「そして」と「それから」の違い

 「そして」と「それから」は前件に後件を付け加える添加・並列を表す接続詞です。添加・並列によって例文(5)(6)のように行為の順序を表すこともできます。この用法は互いに共通しています。

 (1) おめでとう。そしてお疲れ様。
 (2) おめでとう。それからお疲れ様。
 (3) A市、B市、そしてC市の被害が甚大だ。
 (4) A市、B市、それからC市の被害が甚大だ。
 (5) 玉ねぎを切って、そしてそれをフライパンに入れた。
 (6) 玉ねぎを切って、それからそれをフライパンに入れた。

 

「それから」は前件と後件が一連の動作

 ただし、「それから」は行為の順序を表す場合に注意が必要となります。
 「それから」は前件の動作が終わったその次に後件をすることを表すため、以下の例文(8)のように「起きる」と「寝る」を繫げるのには適していません。実際は起きた後に歯を磨き、ご飯を食べ、出勤し…のような順序があるはずです。「それから」を用いる場合は前件と後件が一連の動作である必要があります。

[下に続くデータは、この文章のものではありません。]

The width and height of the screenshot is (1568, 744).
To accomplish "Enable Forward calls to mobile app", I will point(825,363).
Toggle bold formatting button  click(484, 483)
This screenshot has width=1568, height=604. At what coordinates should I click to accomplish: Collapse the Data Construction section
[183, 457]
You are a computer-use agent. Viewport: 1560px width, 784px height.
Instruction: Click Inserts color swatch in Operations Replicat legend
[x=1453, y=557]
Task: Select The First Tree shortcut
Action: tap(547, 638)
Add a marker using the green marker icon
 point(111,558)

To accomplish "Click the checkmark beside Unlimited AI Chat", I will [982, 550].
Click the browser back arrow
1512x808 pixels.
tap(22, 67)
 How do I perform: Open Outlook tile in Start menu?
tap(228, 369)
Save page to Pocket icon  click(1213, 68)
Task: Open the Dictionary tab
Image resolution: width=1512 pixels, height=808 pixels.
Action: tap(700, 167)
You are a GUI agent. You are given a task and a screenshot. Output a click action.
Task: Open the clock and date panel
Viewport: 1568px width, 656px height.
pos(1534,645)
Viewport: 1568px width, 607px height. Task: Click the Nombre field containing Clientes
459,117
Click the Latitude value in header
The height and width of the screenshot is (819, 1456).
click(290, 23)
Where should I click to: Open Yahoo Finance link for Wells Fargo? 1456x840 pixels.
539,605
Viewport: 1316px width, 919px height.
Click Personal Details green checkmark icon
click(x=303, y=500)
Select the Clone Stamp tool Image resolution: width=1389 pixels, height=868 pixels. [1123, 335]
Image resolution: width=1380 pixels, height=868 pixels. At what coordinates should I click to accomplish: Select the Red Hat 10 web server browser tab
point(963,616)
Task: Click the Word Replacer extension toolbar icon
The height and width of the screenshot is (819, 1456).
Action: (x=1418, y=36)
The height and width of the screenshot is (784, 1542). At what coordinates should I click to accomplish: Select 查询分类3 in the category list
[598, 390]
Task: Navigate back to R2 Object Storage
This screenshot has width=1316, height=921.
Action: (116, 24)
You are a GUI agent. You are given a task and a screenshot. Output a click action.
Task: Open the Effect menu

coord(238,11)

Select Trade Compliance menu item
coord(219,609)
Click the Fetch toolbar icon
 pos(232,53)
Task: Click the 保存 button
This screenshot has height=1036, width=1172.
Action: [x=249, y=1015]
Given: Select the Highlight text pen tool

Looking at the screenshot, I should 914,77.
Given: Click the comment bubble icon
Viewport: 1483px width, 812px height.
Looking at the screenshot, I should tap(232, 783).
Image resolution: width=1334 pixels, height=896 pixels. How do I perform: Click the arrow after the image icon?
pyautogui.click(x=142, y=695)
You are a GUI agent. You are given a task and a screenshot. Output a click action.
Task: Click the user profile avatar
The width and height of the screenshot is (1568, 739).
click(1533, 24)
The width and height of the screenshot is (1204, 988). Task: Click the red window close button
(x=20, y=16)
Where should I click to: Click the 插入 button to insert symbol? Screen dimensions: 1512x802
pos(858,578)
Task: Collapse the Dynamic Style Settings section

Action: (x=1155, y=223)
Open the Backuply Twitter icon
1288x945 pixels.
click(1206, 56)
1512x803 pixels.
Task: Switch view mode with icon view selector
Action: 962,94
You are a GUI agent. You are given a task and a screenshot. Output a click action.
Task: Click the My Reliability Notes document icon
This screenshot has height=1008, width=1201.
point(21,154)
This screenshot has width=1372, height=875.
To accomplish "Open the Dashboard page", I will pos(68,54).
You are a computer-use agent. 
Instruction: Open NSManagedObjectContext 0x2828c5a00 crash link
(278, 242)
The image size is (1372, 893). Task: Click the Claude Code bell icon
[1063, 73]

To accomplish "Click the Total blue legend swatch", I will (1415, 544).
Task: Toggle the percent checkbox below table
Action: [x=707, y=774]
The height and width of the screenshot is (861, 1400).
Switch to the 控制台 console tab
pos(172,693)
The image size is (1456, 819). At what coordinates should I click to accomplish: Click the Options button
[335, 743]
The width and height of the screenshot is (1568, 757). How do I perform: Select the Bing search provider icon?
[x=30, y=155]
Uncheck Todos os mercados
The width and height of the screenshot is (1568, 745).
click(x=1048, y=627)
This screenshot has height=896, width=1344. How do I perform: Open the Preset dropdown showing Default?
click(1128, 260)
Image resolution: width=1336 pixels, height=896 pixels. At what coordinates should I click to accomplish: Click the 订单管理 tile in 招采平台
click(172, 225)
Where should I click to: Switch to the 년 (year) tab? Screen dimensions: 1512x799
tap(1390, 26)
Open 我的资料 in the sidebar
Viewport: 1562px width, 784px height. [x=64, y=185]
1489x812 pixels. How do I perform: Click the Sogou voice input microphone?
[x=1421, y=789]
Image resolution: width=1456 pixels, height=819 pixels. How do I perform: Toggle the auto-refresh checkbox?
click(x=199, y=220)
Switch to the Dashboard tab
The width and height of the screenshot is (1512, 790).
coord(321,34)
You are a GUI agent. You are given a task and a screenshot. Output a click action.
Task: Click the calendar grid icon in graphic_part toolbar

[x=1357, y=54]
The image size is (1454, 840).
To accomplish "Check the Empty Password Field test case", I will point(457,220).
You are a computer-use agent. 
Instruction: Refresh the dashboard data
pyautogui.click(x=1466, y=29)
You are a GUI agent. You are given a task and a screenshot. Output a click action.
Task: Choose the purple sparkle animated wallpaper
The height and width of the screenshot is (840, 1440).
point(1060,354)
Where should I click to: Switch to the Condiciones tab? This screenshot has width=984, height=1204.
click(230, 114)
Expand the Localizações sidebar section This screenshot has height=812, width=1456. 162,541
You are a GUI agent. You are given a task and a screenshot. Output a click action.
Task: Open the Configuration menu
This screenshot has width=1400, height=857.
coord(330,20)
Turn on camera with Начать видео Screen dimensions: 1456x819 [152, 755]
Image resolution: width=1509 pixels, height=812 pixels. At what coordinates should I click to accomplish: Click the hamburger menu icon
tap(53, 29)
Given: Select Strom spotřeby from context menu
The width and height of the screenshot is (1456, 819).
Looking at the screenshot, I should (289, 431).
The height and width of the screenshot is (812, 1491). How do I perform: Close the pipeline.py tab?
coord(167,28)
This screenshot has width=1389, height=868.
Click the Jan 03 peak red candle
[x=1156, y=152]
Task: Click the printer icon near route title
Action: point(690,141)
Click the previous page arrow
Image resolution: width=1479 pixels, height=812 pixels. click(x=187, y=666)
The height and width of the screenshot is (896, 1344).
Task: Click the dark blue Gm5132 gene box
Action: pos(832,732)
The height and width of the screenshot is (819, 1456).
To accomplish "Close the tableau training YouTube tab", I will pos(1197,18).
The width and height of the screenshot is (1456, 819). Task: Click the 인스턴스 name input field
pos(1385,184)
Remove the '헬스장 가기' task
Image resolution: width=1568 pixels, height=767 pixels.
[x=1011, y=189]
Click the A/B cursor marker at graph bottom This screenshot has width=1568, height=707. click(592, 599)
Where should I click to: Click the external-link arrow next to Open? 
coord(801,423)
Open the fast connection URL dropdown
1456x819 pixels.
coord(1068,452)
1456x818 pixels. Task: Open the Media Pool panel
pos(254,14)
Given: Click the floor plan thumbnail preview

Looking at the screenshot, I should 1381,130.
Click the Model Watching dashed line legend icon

 (7) 昨日は6時に起きました。そして夜10時に寝ました。
 (8)△昨日は6時に起きました。それから夜10時に寝ました。
 (9) 昨日は6時に起きました。それから歯を磨きました。

 

「そして」は連続的で、「それから」は前件と後件の間に区切りがある

 「そして」は前件と後件に連続性があります。しかし「それから」は前件が一旦終わって後件に移ることを表すため、「そして」よりも連続性が薄めです。
 以下の例文(10)は一連の流れの中に頭で整理して話すことが含まれるのに対し、(11)は頭の中で整理することと話すことがそれぞれ異なるフェーズであるようなニュアンスを持ちます。頭の中で整理した後、一定程度の時間を経るような感じです。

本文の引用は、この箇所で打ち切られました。